A blank binding looks like this:
http *:80: https *:443:
For Let's Encrypt, a hostname-specific binding is better:
http *:80:app.example.com https *:443:app.example.com
If your site has no hostname binding, add one:
New-WebBinding -Name "Default Web Site" -Protocol http -Port 80 -HostHeader "app.example.com"
Replace:
Default Web Site
with your IIS site name, and replace:
app.example.com
with your real hostname.
Verify again:
Get-WebBinding -Name "Default Web Site" | Select-Object protocol, bindingInformation
Do not continue until the IIS site has the hostname you plan to secure.
Step 3 - Point DNS to your Raff VPS
In your DNS provider, create or verify this record:
| Type | Name | Value |
|---|---|---|
| A | app | Your Raff VPS public IP |
Then verify DNS from the server:
Resolve-DnsName app.example.com

You can also verify from your local computer:
nslookup app.example.com
The returned IP must match the public IP shown in your Raff dashboard.
Do not continue if DNS still points to the old server.
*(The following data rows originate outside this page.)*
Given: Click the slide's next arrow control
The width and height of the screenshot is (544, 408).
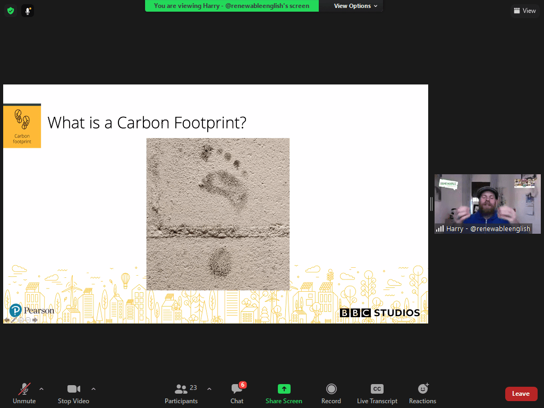Looking at the screenshot, I should click(x=35, y=320).
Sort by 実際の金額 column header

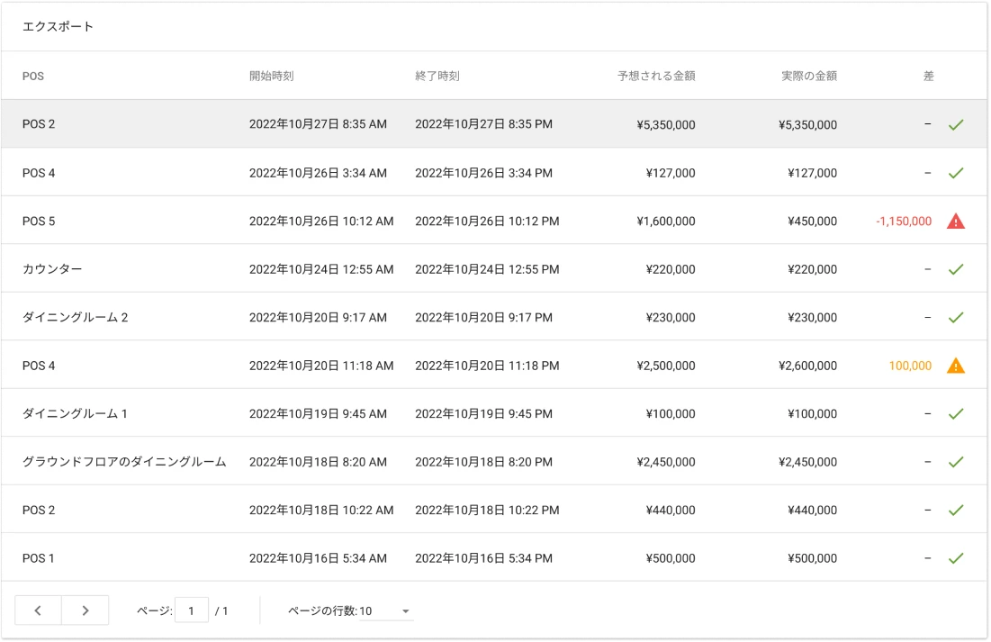[808, 76]
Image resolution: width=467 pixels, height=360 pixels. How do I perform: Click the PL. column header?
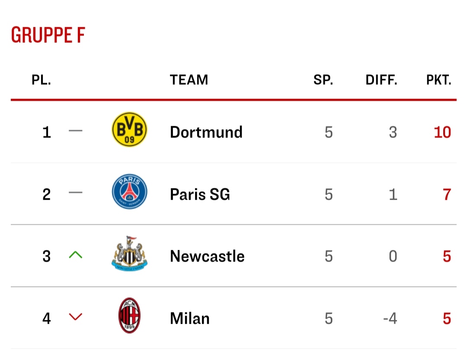(x=42, y=80)
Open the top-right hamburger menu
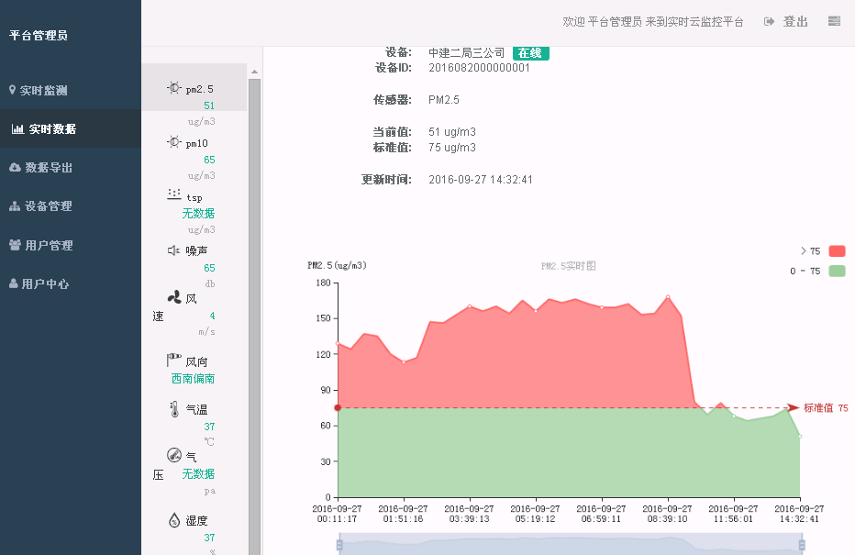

Let's Encrypt will validate the hostname you request. If DNS points somewhere else, validation fails or validates the wrong machine.
Step 4 - Open ports 80 and 443
HTTP validation needs port 80 reachable from outside. HTTPS traffic needs port 443 reachable from outside.
Enable the built-in IIS firewall rules:
Enable-NetFirewallRule -DisplayName "World Wide Web Services (HTTP Traffic-In)" Enable-NetFirewallRule -DisplayName "World Wide Web Services (HTTPS Traffic-In)"
Confirm the rules are enabled:
Get-NetFirewallRule -DisplayName "World Wide Web Services (*Traffic-In)" | Select-Object DisplayName, Enabled, Direction, Action

Expected result:
World Wide Web Services (HTTP Traffic-In) True Inbound Allow World Wide Web Services (HTTPS Traffic-In) True Inbound Allow
From your local machine, test port 80 before requesting the certificate:
Test-NetConnection app.example.com -Port 80
Expected result:
TcpTestSucceeded : True
If this returns False, fix firewall, DNS, or IIS before running win-acme.